OpenApi File To Reproduce
Excerpt from the generates OpenAPI document:

 "securitySchemes": {
      "Bearer": {
        "type": "oauth2",
        "description": "Custom JWT header using the Bearer scheme.",
        "flows": {
          "implicit": {
            "authorizationUrl": "https://login.microsoftonline.com/<<TENANT>>/oauth2/v2.0/authorize",
            "tokenUrl": "https://login.microsoftonline.com/<<TENANT>>/oauth2/v2.0/token",
            "scopes": {
              "<<MY_SCOPE>>": "App Scope"
            }
          }
        }
      }
    }

Expected behavior
The custom header x-custom-auth-token should be used in place of Authorization

Screenshots/Code Snippets

builder.Services.AddSwaggerGen(options =>
{
    options.AddSecurityDefinition(JwtBearerDefaults.AuthenticationScheme, new OpenApiSecurityScheme
    {
        Type = SecuritySchemeType.OAuth2,
        Scheme = JwtBearerDefaults.AuthenticationScheme,
        Description = "Custom JWT header using the Bearer scheme.",
        Name = "x-custom-auth-token",
        In = ParameterLocation.Header,

        Flows = new OpenApiOAuthFlows
        {
            Implicit = new OpenApiOAuthFlow()
            {
                AuthorizationUrl = new Uri("https://login.microsoftonline.com/<<TenantId>>/oauth2/v2.0/authorize"),
                TokenUrl = new Uri("https://login.microsoftonline.com/<<TenantId>>/oauth2/v2.0/token"),
                Scopes = new Dictionary<string, string> { { "<<Scope>>", "Default scope" } }
            }
        }
    });

    options.AddSecurityRequirement(new OpenApiSecurityRequirement
    {
        {
            new OpenApiSecurityScheme
            {
                Name = "x-custom-auth-token",
                Reference = new OpenApiReference{
                    Type = ReferenceType.SecurityScheme,
                    Id = JwtBearerDefaults.AuthenticationScheme
                }
            }, new string[]{ }
        }
    });
});

app.UseSwaggerUI(options =>
{
    options.OAuthAppName("Testing");
    options.OAuthClientId("<<ClientID>>");
    options.OAuthClientSecret("<<ClientSecret>>");
    options.OAuthUsePkce();
});

Additional context
This issue was originally raised here: domaindrivendev/Swashbuckle.AspNetCore#3138. Investigation by @martincostello shows that the header isn't in the OpenAPI document, but it's on the OpenApiDocument in memory.

[darrelmiller]

SwaggerUI doesn't send your bearer token over a custom header because that isn't a supported mechanism.
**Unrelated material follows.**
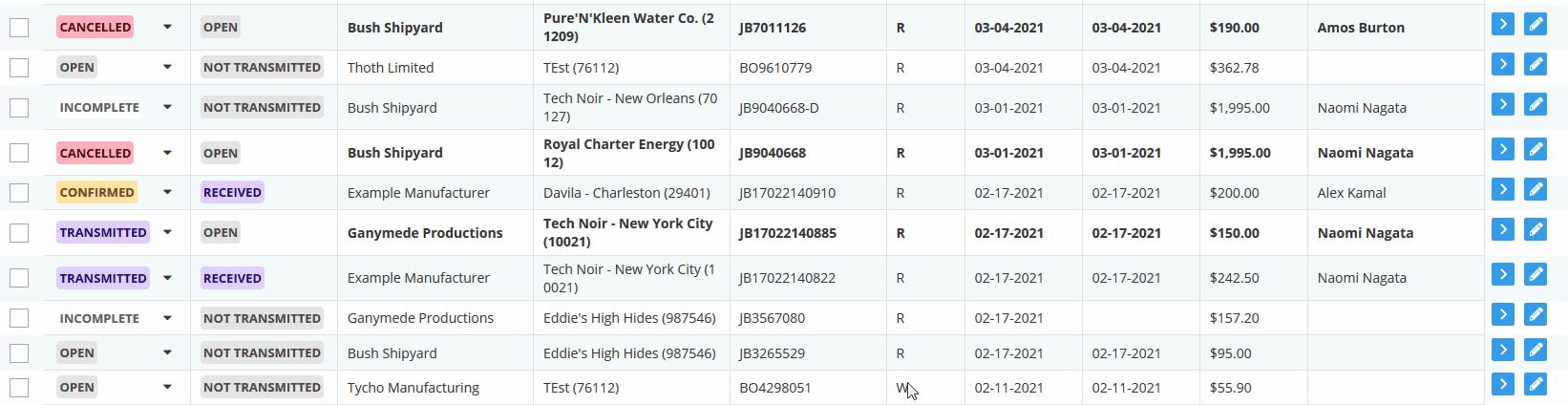Select the Davila - Charleston row checkbox
The width and height of the screenshot is (1568, 405).
click(x=19, y=193)
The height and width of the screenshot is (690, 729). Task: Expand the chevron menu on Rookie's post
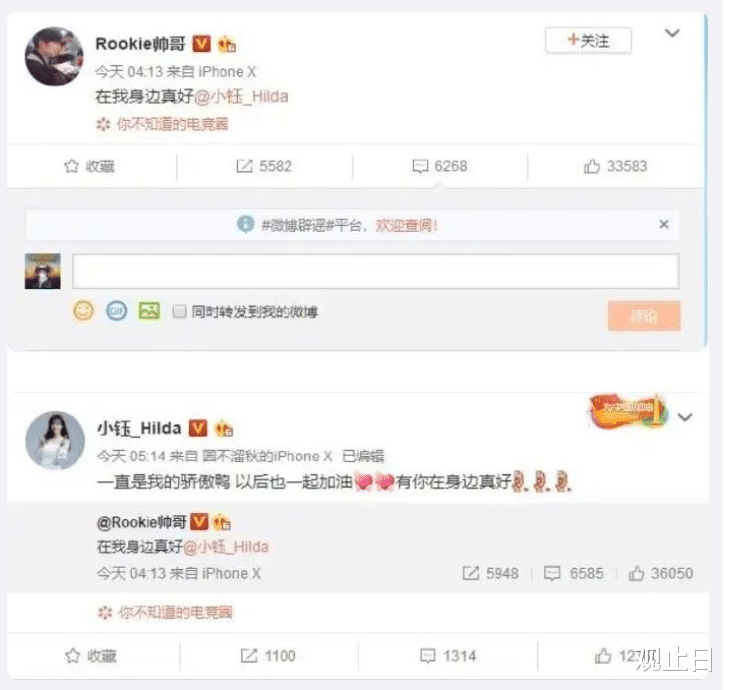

OpenAPI doesn't have the notion of sending OAuth2 bearer tokens anywhere other than via the Authorization header with a bearer scheme. That's how OAuth2 is defined.

You can do OAuth2, or you can do ApiKey. There is no support in OpenAPI for a combination of the two.

I think the fact that in the debugger the OpenApiSecurityScheme shows "in: header" is just an artifact of it being the default value but is not used when the type is OAuth2.

[microsoft-github-policy-service]

This issue has been automatically marked as stale because it has been marked as requiring author feedback but has not had any activity for 4 days. It will be closed if no further activity occurs within 3 days of this comment.